[Stored data]
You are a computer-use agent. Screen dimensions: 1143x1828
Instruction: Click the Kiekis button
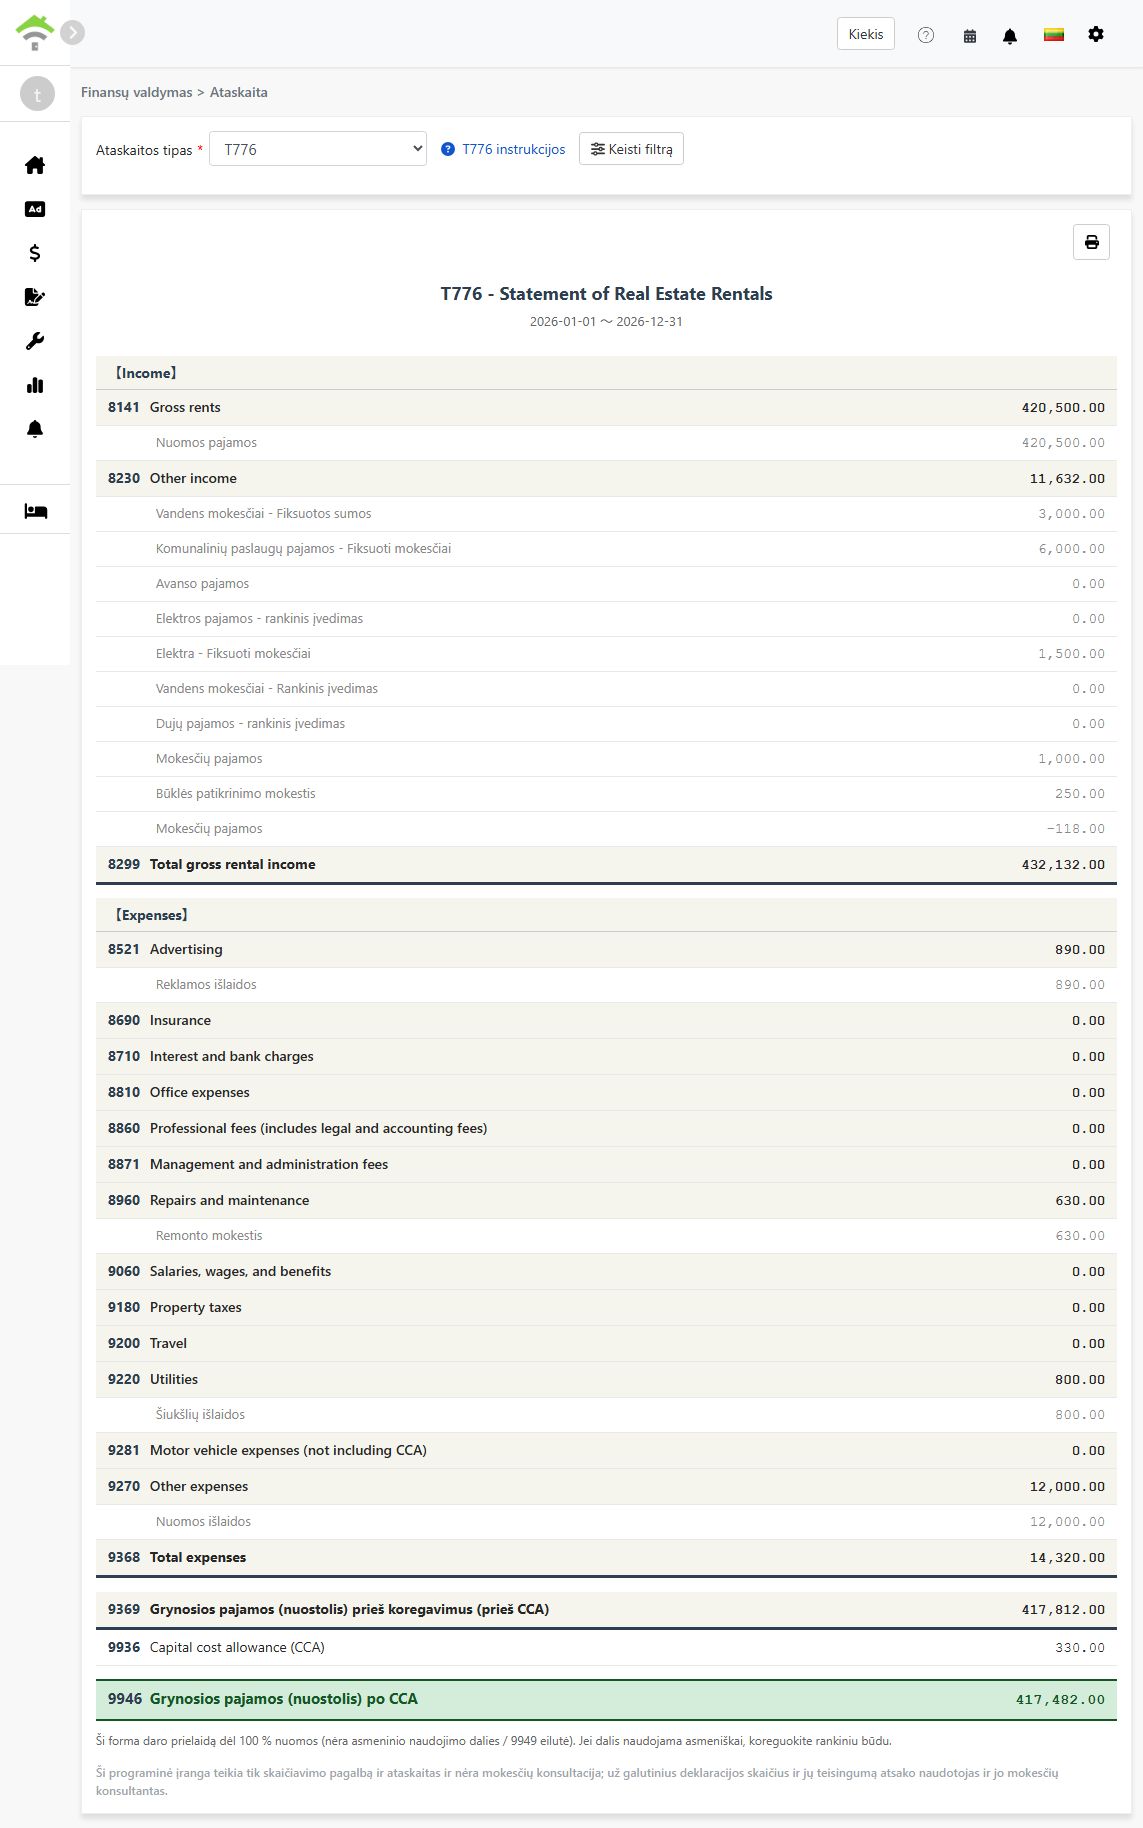tap(866, 34)
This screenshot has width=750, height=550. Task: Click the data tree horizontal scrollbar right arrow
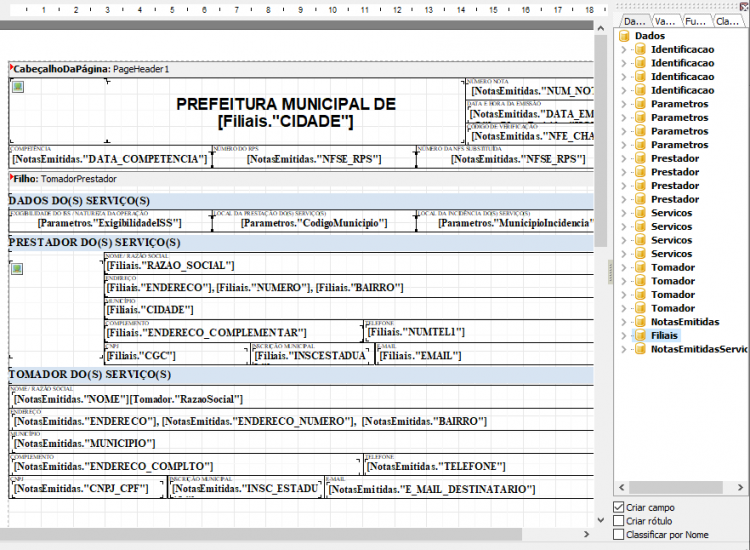coord(740,487)
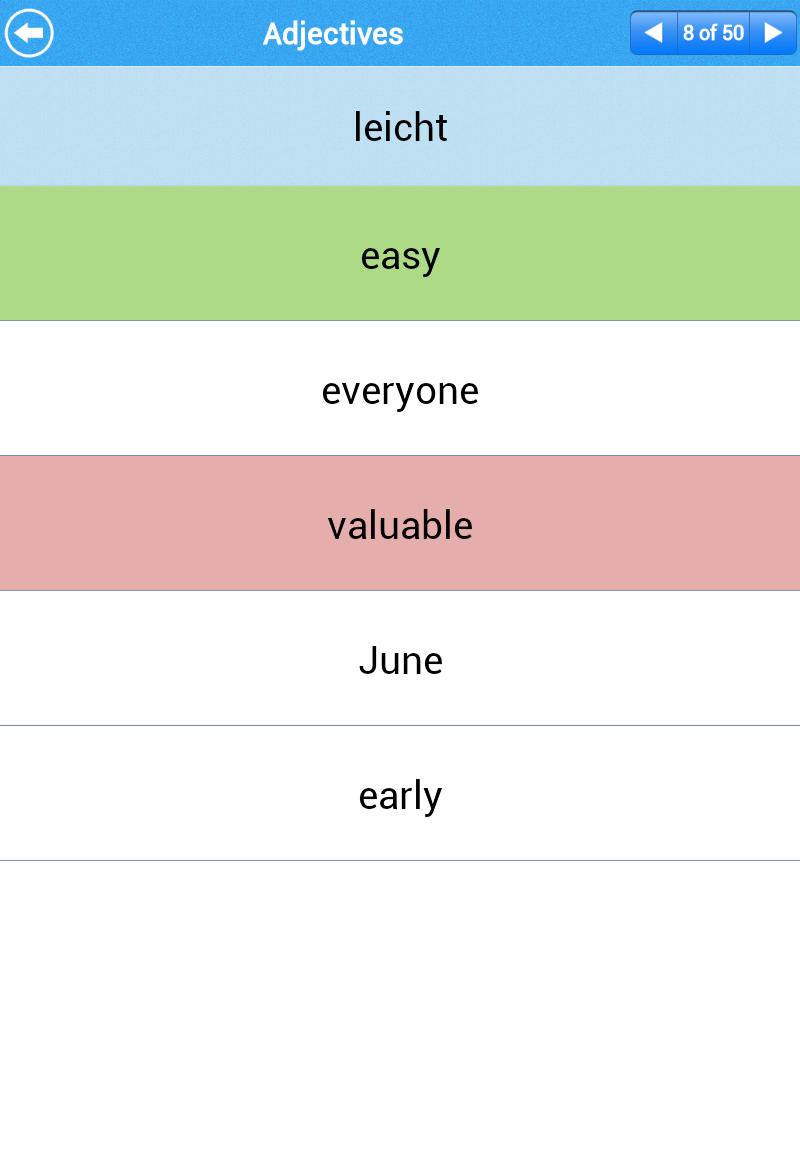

Work to be completed: All lines from the one with "This screenshot has" through the end of the records above must be reproduced exactly, both ends included, and the pictures must be left out.

Written solution:
This screenshot has width=750, height=550. Task: Click the data tree horizontal scrollbar right arrow
coord(740,487)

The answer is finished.